БЕЛЫЙ КВАДРАТ
Опубликовано в журнале Новый Мир, номер 10, 1996
В. В. Вейдле. Умирание искусства. Размышления о судьбе литературного и художественного творчества. СПб. «АХIОМА». 1996. 334 стр.
Наконец-то. Наконец вышла книга, которую до этого времени удавалось представить в отечественном издании только ее центральной, одноименной главой, правда дважды1. Дело в том, что текст «Умирания искусства» был подготовлен к изданию в начале 80-х годов в недрах ИНИОН (тогда еще АН СССР), но в те годы книгу застопорили по идеологическим мотивам: ее автору, несмотря на импортную фамилию, не удалось, «прикинувшись стогом сена, пересечь границу» — в нем был выявлен «белоэмигрант». Но все, если не горевать о временах и сроках, оказалось ко благу. Потому что петербургское издательство «АХIОМА» по инициативе основателя серии «Классики искусствознания» А. Г. Наследникова выпустило книгу так, как нам (мне то есть) и не снилось. Начиная от твердой, надежной обложки и кончая богатыми, изобильными примечаниями И. А. Доронченкова и В. М. Лурье — примечаниями, которые если и не всегда обязательны, то всегда образовательны, а подчас увлекательны, — и фундаментальным послесловием Доронченкова «Владимир Вейдле. Путь к книге» с использованием труднодоступных архивных материалов из фондов Колумбийского университета! Петербургское «Умирание искусства» — это переиздание опубликованного в 1937 году в «YMCA-Press» текста, который был сверен с рукописью, хранящейся в Баварской Государственной библиотеке в Мюнхене. Жаль только, что отечественное издание не учло значительно расширенного (двенадцать глав вместо пяти) по сравнению с русским второго французского издания 1957 года (первое вышло в 1936 году, за год до русского) под названием «Les abeilles d’Arestйe» («Пчелы Арестея»). Есть и приложение — статья В. Вейдле «Крещальная мистерия и раннехристианское искусство», имеющая свою, далекую от основной, тему — о рождении здорового, а не умирании больного; текст тоже откомментирован, однако год и место публикации читателю приходится с трудом отыскивать не в комментарии к этой статье, а в одном из подстрочных примечаний к послесловию…

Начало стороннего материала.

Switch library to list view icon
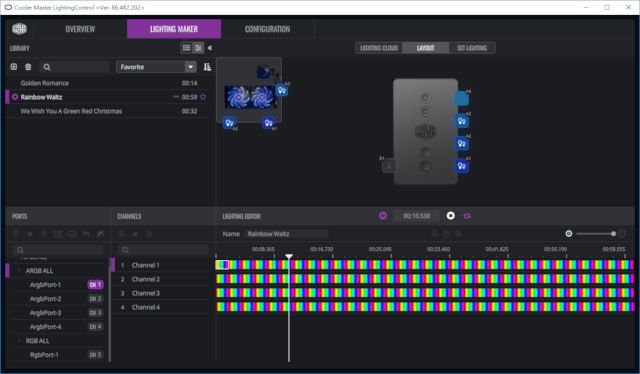640x374 pixels. pos(186,48)
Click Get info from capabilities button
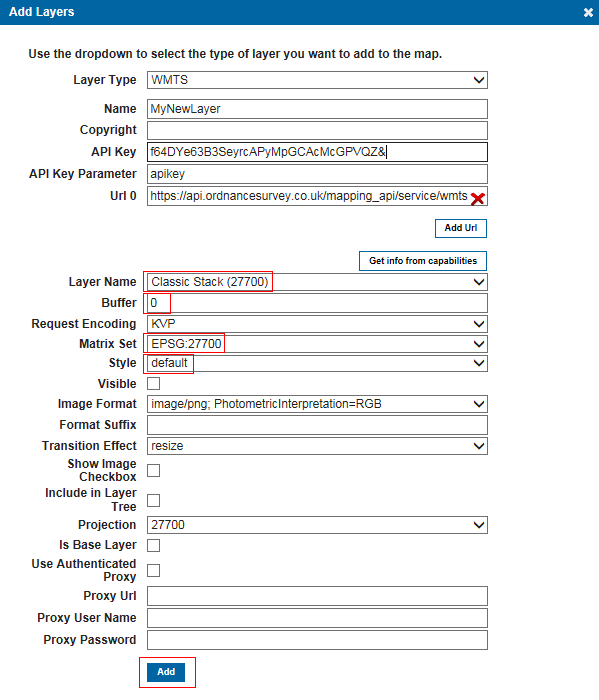Viewport: 599px width, 700px height. (x=423, y=261)
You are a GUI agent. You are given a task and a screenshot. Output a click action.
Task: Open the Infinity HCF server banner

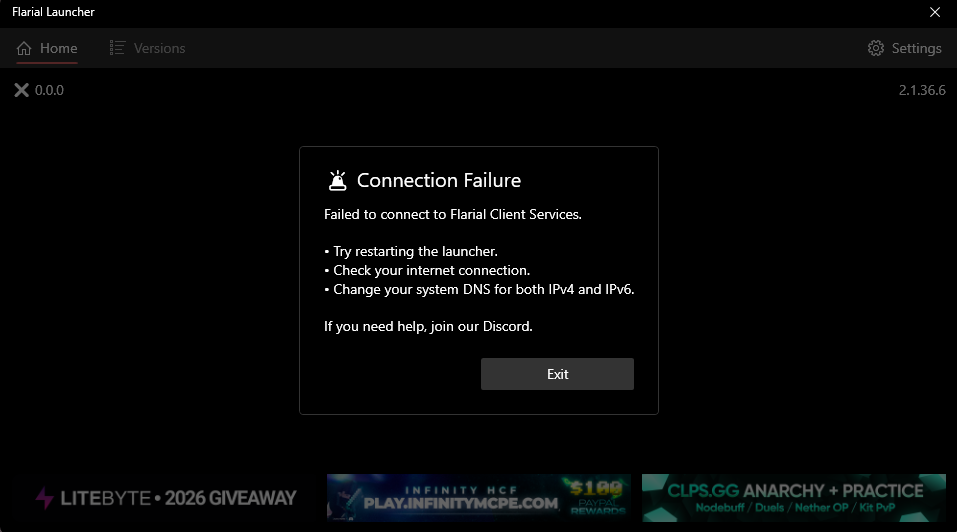pyautogui.click(x=478, y=497)
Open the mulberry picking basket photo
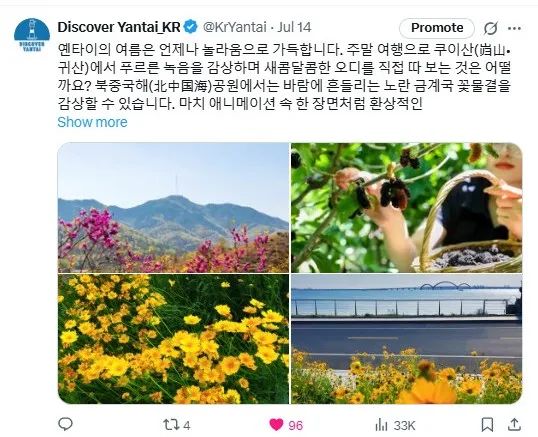 (x=407, y=207)
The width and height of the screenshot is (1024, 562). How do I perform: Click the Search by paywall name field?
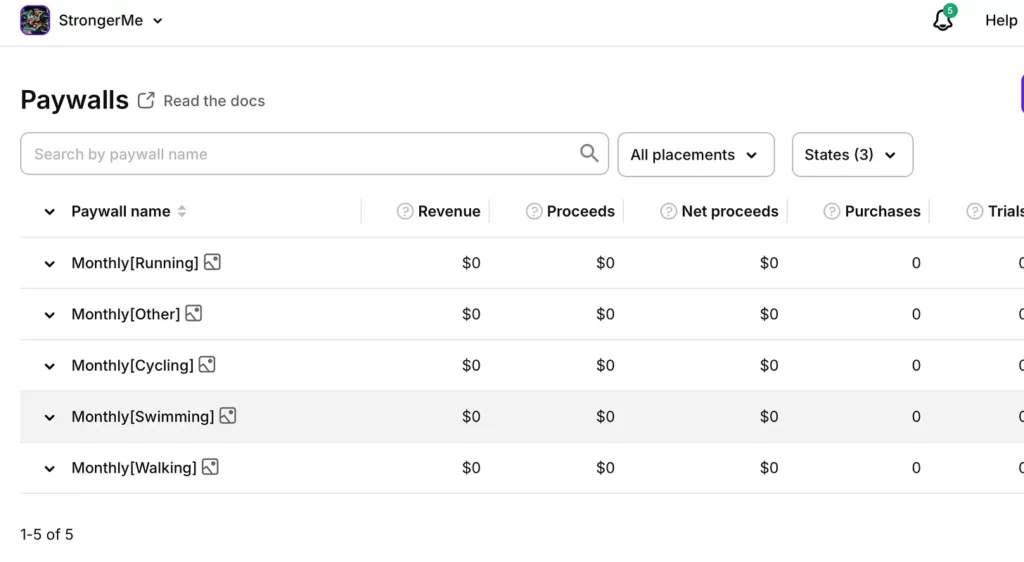click(300, 154)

Почему же книга Вейдле так притягательна?
Потому что она касается того удивительного парадокса, который сложился во взгляде на природу современного искусства (или, вернее, в результате игнорирования ее), когда очевидные, казалось бы, вещи перестают осознаваться и только редкие отважные умы готовы смотреть правде в глаза, плыть против течения и защищать уже незримые миру ценности. Одним из таких пловцов был Владимир Вейдле, младший современник известных русских эмигрантов, духовный сын о. Сергия Булгакова.
Конечно, Вейдле плыл против течения не один. Были единомышленники-соотечественники из числа эмигрантских культурфилософов и искусствоведов: И. Ильин, П. Муратов, Н. Метнер, Г. Федотов и, конечно же, Н. Бердяев и С. Булгаков (но о них особо); среди западноевропейских авторов Вейдле могли бы составить компанию неотомист Жак Маритен, писатель Ф. Мориак, искусствовед Г. Зедльмайр, чья книга «Утрата середины»2 написана не без прямого влияния со стороны Вейдле, с которым дружил автор.
Некоторые из этих имен упоминаются и в послесловии к книге. Однако у нас здесь свой целенаправленный интерес к ближайшей идейной среде автора «Умирания искусства», к тем взглядам на состояние художественного творчества, которые были высказаны старшими единомышленниками Вейдле к середине 30-х годов. Это поможет лучше оценить роль книги в целом.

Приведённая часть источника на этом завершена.